Menteri Pendidikan Tinggi, Sains, dan Teknologi (Mendiktisaintek) Brian Yuliarto mengatakan pihaknya masih menunggu keterangan resmi dan hasil pendalaman KPK sebelum menentukan langkah lebih lanjut terkait kasus tersebut.
“Kemdiktisaintek akan mencermati perkembangannya dan berkoordinasi sesuai dengan kewenangan kementerian. Adapun proses penegakan hukum kami serahkan sepenuhnya kepada KPK,” ujar Brian dalam keterangannya, Jumat (21/8/2026).
Brian menegaskan perguruan tinggi memiliki tanggung jawab besar dalam menjaga integritas, akuntabilitas, serta kepercayaan publik. Karena itu, seluruh proses penyelenggaraan pendidikan tinggi harus berjalan dengan mengedepankan tata kelola yang baik dan kepatuhan terhadap hukum.

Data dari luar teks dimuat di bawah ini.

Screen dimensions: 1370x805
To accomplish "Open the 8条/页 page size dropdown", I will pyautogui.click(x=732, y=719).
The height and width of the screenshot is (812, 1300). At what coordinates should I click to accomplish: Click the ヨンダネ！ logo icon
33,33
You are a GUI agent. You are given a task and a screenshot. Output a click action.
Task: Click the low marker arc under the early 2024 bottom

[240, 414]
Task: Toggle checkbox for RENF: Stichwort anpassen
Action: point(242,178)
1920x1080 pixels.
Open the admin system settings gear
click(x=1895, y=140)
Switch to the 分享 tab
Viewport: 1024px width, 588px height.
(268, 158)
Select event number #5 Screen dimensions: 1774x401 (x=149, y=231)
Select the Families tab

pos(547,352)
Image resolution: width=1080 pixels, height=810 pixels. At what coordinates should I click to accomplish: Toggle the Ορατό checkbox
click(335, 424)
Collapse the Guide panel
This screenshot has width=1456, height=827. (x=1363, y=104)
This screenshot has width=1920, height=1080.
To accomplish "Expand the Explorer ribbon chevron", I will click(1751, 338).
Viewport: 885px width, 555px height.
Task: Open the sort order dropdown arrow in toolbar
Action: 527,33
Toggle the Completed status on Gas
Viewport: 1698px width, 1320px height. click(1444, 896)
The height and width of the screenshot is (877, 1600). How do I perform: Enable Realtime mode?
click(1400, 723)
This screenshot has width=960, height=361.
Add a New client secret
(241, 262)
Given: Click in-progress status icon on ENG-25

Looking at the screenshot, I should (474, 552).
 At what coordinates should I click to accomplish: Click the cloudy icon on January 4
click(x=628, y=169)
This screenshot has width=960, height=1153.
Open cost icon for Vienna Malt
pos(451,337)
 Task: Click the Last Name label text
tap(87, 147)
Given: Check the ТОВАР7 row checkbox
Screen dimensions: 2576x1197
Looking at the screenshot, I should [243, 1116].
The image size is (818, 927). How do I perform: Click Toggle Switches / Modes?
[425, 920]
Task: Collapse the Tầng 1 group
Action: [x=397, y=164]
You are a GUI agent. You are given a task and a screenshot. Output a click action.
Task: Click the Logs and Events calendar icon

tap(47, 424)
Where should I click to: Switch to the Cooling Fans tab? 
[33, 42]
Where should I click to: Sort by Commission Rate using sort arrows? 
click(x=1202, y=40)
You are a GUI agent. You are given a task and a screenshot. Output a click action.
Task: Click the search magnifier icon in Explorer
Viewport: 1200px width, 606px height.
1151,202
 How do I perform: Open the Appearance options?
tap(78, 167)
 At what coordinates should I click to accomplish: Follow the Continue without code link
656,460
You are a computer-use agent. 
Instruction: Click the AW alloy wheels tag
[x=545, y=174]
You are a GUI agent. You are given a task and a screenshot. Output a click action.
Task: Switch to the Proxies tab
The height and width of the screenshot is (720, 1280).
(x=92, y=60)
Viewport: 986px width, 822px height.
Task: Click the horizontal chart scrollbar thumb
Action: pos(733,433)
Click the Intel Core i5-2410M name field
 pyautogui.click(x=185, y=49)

“Integritas merupakan fondasi utama perguruan tinggi. Kepercayaan masyarakat harus dijaga melalui tata kelola yang transparan, akuntabel, dan bertanggung jawab,” katanya.

Kemdiktisaintek juga berharap aktivitas akademik di Unsoed tetap berjalan normal di tengah proses hukum yang sedang dilakukan KPK.
Brian meminta seluruh sivitas akademika Unsoed tetap menjalankan kegiatan pendidikan, penelitian, dan pengabdian kepada masyarakat sebagaimana mestinya. Sivitas akademika juga diharapkan bersama-sama menjaga suasana akademik tetap kondusif selama proses hukum berlangsung.
Sebelumnya, KPK melakukan OTT terhadap sejumlah pihak di wilayah Purwokerto, Banyumas, Jawa Tengah. Salah satu pihak yang diamankan dalam operasi tersebut adalah Rektor Unsoed, Prof. Akhmad Sodiq.
Juru Bicara KPK Budi Prasetyo membenarkan adanya penindakan tersebut. Menurutnya, OTT dilakukan terkait dugaan tindak pidana korupsi dalam proses penerimaan mahasiswa baru.
“Bahwa dalam kegiatan tersebut kemudian terjadi peristiwa tertangkap tangan terhadap terduga pelaku tindak pidana korupsi,” ujar Budi kepada wartawan, Jumat (21/8/2026).
Dalam rangkaian OTT tersebut, KPK mengamankan total 14 orang. Sebanyak 12 orang ditangkap di wilayah Purwokerto, sedangkan dua lainnya diamankan di Jakarta.
Penindakan tersebut diduga berkaitan dengan dugaan penerimaan oleh penyelenggara negara dalam proses penerimaan mahasiswa baru di Unsoed.
KPK masih melakukan pemeriksaan terhadap pihak-pihak yang diamankan untuk mendalami dugaan tindak pidana korupsi tersebut. Status hukum para pihak yang diamankan akan ditentukan KPK setelah proses pemeriksaan dan pendalaman selesai.
Kasus ini menjadi perhatian karena dugaan korupsi tersebut berkaitan dengan proses penerimaan mahasiswa baru, yang menyangkut integritas dan tata kelola perguruan tinggi.